O designer holandês Duran Lantink apresentou sua segunda coleção para Jean Paul Gaultier em Paris no fim de semana, encerrando a semana com um desfile memorável, tão Gaultier quanto autoral. Em uma síntese elegante de estéticas díspares, a coleção FW26 foi Western, alfaiataria e técnica ao mesmo tempo, sem abrir mão da sensualidade típica de JPG.
O desfile abre com uma sequência de looks que contrastam radicalmente com a estreia de Lantink, que foi um espetáculo polêmico de cores e formas (incluindo bodies nus em trompe‑l’oeil).

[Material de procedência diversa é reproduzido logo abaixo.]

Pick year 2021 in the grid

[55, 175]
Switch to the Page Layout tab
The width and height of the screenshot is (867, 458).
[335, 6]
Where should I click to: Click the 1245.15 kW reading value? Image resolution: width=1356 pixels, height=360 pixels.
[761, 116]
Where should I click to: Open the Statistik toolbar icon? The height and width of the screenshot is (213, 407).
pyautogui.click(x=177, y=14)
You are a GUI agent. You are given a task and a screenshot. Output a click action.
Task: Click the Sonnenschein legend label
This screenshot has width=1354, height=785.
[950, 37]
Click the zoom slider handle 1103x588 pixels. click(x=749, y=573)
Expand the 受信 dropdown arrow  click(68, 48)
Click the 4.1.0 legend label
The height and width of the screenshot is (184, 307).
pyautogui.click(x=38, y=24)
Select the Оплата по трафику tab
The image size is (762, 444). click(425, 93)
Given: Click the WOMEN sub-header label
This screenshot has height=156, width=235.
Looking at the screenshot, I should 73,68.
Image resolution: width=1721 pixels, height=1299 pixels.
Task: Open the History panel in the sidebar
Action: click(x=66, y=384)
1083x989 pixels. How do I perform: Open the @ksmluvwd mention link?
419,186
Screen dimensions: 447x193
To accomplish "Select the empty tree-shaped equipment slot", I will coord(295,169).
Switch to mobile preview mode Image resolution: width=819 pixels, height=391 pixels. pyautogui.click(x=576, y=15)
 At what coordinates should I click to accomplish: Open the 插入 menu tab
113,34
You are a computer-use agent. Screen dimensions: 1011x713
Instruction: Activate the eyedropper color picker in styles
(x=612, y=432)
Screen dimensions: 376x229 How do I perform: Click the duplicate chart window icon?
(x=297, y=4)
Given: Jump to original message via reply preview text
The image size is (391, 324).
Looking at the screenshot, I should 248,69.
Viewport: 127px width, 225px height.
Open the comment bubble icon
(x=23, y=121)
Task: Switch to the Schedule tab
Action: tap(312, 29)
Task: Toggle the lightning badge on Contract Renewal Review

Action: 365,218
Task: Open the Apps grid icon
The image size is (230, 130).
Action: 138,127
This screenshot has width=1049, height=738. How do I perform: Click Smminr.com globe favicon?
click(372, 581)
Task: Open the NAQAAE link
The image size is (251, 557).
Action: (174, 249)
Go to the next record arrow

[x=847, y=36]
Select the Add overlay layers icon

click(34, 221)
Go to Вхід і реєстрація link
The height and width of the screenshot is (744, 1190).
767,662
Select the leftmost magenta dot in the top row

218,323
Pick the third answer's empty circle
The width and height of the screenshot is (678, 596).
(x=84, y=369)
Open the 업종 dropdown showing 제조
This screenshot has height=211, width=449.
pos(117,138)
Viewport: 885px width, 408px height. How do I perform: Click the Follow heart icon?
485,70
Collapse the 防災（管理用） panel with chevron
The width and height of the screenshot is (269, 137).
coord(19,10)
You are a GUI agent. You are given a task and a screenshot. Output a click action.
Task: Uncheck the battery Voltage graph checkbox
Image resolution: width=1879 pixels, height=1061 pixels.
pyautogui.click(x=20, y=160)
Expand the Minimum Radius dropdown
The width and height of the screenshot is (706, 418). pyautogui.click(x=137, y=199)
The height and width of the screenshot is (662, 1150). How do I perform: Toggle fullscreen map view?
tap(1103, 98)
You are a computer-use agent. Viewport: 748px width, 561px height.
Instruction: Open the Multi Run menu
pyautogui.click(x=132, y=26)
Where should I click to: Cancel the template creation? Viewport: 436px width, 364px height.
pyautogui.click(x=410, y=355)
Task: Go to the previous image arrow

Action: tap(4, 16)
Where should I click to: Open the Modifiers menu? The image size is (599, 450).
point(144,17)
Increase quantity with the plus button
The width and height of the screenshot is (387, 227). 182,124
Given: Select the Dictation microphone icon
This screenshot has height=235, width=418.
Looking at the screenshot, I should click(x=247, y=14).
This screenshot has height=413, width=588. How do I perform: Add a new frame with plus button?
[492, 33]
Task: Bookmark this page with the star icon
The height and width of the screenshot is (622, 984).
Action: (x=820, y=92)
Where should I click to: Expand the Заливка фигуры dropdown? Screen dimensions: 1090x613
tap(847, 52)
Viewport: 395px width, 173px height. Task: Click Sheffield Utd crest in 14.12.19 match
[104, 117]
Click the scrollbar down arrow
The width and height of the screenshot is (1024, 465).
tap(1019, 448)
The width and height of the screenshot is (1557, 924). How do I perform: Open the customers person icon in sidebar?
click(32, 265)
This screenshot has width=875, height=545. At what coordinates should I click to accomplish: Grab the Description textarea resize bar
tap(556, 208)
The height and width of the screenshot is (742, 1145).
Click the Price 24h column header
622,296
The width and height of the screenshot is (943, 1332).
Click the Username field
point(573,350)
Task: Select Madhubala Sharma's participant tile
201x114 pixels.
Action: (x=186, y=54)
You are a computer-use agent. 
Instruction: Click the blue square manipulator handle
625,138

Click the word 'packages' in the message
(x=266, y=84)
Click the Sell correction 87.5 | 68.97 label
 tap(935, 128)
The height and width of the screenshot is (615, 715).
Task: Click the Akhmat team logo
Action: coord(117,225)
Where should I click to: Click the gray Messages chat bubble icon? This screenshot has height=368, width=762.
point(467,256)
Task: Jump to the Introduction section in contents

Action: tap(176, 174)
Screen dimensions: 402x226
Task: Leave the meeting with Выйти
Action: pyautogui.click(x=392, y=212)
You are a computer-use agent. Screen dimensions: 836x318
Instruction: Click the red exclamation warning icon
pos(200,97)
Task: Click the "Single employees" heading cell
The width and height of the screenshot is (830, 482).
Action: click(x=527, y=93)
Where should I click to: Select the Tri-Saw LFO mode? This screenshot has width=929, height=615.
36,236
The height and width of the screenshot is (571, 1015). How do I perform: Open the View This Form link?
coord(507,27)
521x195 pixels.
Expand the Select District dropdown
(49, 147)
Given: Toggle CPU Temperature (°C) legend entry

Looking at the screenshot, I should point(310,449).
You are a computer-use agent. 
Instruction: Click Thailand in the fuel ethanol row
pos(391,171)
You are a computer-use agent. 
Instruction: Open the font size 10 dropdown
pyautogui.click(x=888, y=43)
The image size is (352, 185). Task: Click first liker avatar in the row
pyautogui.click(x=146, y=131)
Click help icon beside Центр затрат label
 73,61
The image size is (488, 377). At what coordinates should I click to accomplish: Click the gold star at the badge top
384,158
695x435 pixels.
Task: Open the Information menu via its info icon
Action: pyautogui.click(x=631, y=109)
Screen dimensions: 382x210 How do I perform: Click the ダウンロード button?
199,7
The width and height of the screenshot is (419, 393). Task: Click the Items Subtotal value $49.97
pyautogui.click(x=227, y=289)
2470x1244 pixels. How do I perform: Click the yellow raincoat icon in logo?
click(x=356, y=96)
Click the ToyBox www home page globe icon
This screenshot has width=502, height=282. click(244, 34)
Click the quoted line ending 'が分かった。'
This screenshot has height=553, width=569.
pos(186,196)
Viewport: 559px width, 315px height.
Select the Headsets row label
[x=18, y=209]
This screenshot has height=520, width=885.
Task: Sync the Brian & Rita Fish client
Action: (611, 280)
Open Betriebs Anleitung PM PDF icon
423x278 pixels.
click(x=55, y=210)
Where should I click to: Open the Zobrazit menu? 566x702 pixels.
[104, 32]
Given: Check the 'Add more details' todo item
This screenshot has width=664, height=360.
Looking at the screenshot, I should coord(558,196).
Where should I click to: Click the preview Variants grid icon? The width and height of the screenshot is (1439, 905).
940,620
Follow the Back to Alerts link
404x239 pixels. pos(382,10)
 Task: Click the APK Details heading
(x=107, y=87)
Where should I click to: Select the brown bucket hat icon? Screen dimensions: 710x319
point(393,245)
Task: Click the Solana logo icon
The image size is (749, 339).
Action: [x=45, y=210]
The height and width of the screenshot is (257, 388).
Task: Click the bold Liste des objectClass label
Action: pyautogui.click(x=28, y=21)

Em vez disso, a FW26 começou com produções totalmente pretas inspiradas na alfaiataria masculina clássica, arrematadas com gravatas estampadas. Um conjunto risca‑de‑giz coordenado trazia capuz no lugar da gola da camisa e, em outro momento, um look de escritório aparentemente convencional exibiu um colete com ombros exagerados, que se projetavam acima das orelhas.
Em seguida, os ternos começaram a evoluir diante dos olhos da plateia, ganhando detalhes emprestados de peças técnicas de outerwear, como jaquetas de esqui e corta‑vento. No lugar dos bodies NSFW, Lantink apresentou um body trompe‑l’oeil de marionete com uma marca‑d’água JPG no peito. Novas padronagens também entram em cena: conjuntos justíssimos e alfaiataria estruturada surgem em um duelo entre estampas fair isle e vichy. Em destaque, um vestido bodycon de gola mockneck, com uma imagem distorcida de Marlene Dietrich fumando no busto.
O desfile terminou com algumas das criações mais próximas da alta‑costura de Lantink: um vestido longo de veludo bordô profundo, ajustado por grossos anéis concêntricos de tecido, e um vestido vermelho‑vivo lindamente drapeado, com ombros e punhos arredondados e volumosos. Esses looks surgiram intercalados a produções em preto total que encerraram o show em tom suave, todas arrematadas com pequenos chapéus de caubói.